If you aren’t sure how to approach the topic of going to rehab, or you feel uncomfortable with the process, you aren’t alone. Telling your family you’re going to rehab is an important conversation to have, and it’s normal to feel nervous about it. Consider the following suggestions to help you prepare to have the conversation with them.

Choose An Appropriate Time And Place

Telling your family about rehab may be a quick or in-depth conversation, depending on your family and how much they know about addiction in general and your personal experience with it. Regardless of how the conversation goes, it may include questions and back-and-forth chatter. To give the conversation the undivided attention it deserves, choose a safe and comfortable setting that allows for time flexibility. For example, it’s not suggested that you have the conversation in a loud, busy restaurant, where dinner is rushed because you have show tickets later that evening. Instead, opt for a calm environment, which will, in turn, help you relax throughout.

The time and place should work for you, not only your family. If you feel more comfortable being active, perhaps you can have the conversation while on a walk outdoors. If you’d prefer to tell one family member at a time, such as your mom first, then your dad, you can do that as well.

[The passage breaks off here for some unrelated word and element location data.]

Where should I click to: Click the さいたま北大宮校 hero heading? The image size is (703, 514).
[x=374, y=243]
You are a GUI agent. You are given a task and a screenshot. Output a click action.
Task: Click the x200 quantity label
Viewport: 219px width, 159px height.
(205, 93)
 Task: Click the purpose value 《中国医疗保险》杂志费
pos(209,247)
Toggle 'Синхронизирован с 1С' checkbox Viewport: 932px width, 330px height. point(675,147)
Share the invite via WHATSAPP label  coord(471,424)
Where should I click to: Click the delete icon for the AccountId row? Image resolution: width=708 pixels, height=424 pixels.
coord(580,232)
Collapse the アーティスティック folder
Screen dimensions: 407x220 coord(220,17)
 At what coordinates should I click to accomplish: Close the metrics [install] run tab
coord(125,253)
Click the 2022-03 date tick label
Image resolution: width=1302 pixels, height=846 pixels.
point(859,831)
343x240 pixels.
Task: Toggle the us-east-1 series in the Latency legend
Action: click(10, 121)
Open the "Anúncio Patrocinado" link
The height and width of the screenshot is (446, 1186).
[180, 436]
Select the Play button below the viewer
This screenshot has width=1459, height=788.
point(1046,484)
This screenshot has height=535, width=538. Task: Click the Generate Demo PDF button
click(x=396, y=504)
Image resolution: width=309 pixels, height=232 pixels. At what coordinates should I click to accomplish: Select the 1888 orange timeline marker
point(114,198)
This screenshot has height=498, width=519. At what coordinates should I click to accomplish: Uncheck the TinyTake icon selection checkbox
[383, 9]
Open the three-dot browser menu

There’s no right or wrong way to have the conversation, but there are ways that will feel better for you.

Talk About Your Rehab Plan And The Treatment Center

As you talk about your decision, you can provide your family with information about the rehab center you plan to attend. If there’s a reason why you chose that particular center, share it with them, whether it’s for a specific program, health insurance reasons, and/or its close proximity to your home. Provide them with the facility’s website, if applicable, so they can learn more on their own. Mention how long you’ll be in treatment and when you’re going, so they can expect and prepare for it.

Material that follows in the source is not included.